About this task: Your answer should be the lines of the data below that contain "agent".

======== Data supplied

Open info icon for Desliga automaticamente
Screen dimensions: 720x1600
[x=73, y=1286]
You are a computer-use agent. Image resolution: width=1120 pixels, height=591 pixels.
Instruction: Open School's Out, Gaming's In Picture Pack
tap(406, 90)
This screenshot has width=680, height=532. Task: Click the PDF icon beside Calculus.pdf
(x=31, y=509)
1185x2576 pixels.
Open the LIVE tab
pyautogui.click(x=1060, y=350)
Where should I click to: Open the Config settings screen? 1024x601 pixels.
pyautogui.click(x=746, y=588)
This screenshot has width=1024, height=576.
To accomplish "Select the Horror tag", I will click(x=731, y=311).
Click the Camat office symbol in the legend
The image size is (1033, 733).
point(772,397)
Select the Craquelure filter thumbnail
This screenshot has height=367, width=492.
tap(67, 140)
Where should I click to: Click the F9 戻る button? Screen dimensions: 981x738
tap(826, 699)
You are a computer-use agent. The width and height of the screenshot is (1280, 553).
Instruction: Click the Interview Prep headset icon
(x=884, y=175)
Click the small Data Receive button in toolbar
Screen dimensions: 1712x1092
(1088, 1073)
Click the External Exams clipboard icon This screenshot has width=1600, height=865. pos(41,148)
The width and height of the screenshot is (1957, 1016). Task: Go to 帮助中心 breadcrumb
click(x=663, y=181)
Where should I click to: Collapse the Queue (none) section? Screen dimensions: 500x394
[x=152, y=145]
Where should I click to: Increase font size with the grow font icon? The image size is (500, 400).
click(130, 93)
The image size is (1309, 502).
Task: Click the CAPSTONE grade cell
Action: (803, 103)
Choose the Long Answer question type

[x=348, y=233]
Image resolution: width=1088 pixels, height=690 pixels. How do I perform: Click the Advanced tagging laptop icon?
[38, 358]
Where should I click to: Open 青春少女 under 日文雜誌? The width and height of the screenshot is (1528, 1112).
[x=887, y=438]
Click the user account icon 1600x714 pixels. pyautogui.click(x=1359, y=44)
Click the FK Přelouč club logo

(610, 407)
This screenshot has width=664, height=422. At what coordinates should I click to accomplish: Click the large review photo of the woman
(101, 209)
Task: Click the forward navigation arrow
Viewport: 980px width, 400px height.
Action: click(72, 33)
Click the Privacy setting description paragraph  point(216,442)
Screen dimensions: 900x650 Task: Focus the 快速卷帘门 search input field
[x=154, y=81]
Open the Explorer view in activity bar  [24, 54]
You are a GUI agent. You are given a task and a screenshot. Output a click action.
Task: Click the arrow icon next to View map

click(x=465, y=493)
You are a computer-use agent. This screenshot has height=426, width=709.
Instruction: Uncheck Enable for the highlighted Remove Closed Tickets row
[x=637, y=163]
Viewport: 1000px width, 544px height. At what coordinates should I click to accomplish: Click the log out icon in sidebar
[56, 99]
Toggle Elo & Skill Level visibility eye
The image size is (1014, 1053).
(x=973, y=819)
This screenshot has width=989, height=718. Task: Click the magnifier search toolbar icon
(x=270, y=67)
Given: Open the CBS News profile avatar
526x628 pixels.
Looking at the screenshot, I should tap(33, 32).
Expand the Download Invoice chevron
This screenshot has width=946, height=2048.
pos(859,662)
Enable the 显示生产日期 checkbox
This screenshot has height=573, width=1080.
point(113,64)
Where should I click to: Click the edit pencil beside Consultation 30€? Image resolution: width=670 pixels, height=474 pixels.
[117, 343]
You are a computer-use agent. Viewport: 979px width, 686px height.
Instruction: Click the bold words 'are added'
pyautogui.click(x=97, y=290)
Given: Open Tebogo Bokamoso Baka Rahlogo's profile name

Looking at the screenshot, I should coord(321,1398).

================

Task solution:
You are a computer-use agent. Image resolution: width=1120 pixels, height=591 pixels.
You are a computer-use agent. The width and height of the screenshot is (1280, 553).
You are a GUI agent. You are given a task and a screenshot. Output a click action.
You are a computer-use agent. This screenshot has height=426, width=709.
You are a computer-use agent. Viewport: 979px width, 686px height.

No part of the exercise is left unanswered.